For the first time, the project provided data that was able to provide a more accurate representation of the types and sources of UK food imports. Using these new data, Professor Lloyd led the development of econometric models that quantified the impact of agricultural and food import prices on the price of food in the UK high street, as well as other factors such as domestic agricultural product prices, manufacturing costs and most importantly, exchange rates. The work demonstrated that the geography and type of food imported into Britain impacted retail food inflation markedly, implying that the changes in trade and trade policy arising from Brexit could impact food prices significantly
Informing Brexit negotiations: a new scenario modelling tool
The researchers used results from their econometric modelling to develop the bespoke software interface STEFI (Scenario Tool Exeter Food Inflation). With a simple, user-friendly interface, STEFI enabled non-specialists in Defra to calculate the dynamic effects of various trade scenarios. The user manual featured a step-by-step guide to inputting alternative policy scenarios and interpreting the results, filling an important analytical gap in government at the time.
Four innovative features allowed Defra to assess the food price impacts of Brexit in ways that were previously impossible, by incorporating: (i) the origin of trade; (ii) trade in both raw agricultural materials and processed food products (iii) macroeconomic factors that determine retail food prices including effective exchange rates and unemployment and (iv) manufacturing costs in the food chain.
STEFI has been used since 2019 as part of the government’s assessment of Brexit – most notably in October 2019 when a ‘no deal’ exit became a realistic prospect, and again in January 2020, to simulate the Prime Minister’s Brexit plan. The potential impact of both these scenarios on food prices helped inform the government’s position in trade negotiations. The outputs from the Brexit pricing project continue to be used by Defra in trade negotiations and policy making.
Minimising the impact on low-income consumers
Defra asked for an econometric analysis to be undertaken to assess the effect of rising food prices on consumers across the income distribution. Numerical results quantified the effects, particularly for low-income consumers, who stand to lose the most from Brexit-related price shocks. These concerns were heightened by the potentially acute impact of Covid-19 on the availability and price of food. Amid concerns over panic buying in the early stages of the pandemic, Defra repurposed STEFI to provide objective evidence to support and inform the government’s response.

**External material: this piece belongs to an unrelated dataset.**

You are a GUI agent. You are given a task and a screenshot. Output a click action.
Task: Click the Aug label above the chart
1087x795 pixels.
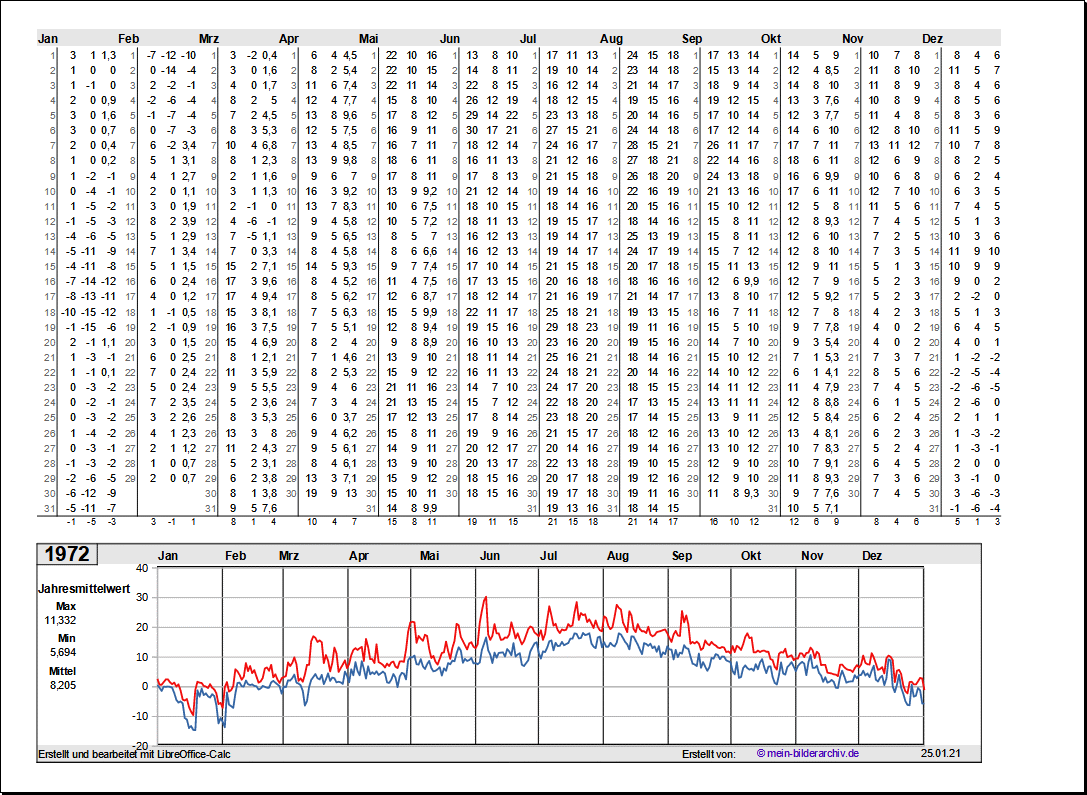tap(618, 556)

Enhancing Defra’s capacity: cutting-edge research
Defra acknowledged the impact of the research by Professors Lloyd and McCorriston, stating it was ‘impossible to overemphasise the enormous contribution’ their development of STEFI had made to its capacity, and that it was ‘unparalleled in understanding food prices’. The tool remains in regular use and Defra stated it will be used to analyse other domestic and global issues in the future, such as future bilateral trade negotiations and the coronavirus pandemic.